**To do:**
Rewrite the lines of the entries below as a numbered list, leaving out blank lines and the pictures.
################
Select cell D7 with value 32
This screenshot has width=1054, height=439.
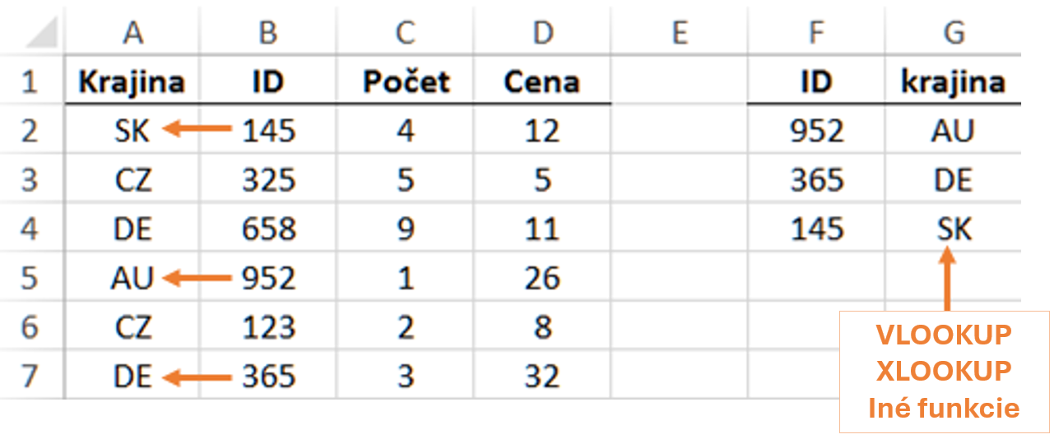tap(541, 377)
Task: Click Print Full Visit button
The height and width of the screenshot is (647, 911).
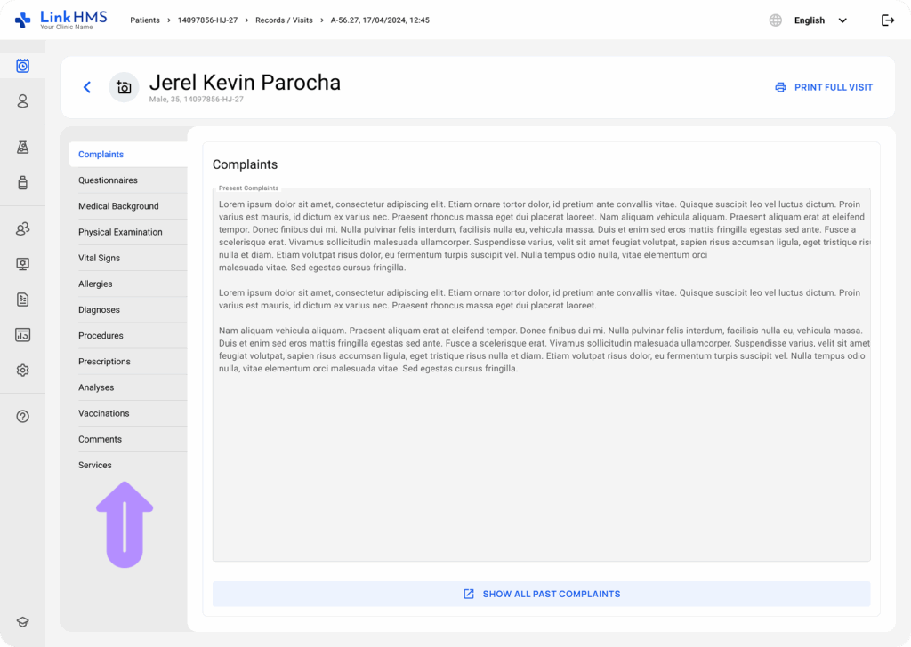Action: (x=824, y=87)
################
**Finished answer:**
1. Select cell D7 with value 32
2. This screenshot has width=1054, height=439.
3. tap(541, 377)
4. Task: Click Print Full Visit button
5. The height and width of the screenshot is (647, 911).
6. Action: (x=824, y=87)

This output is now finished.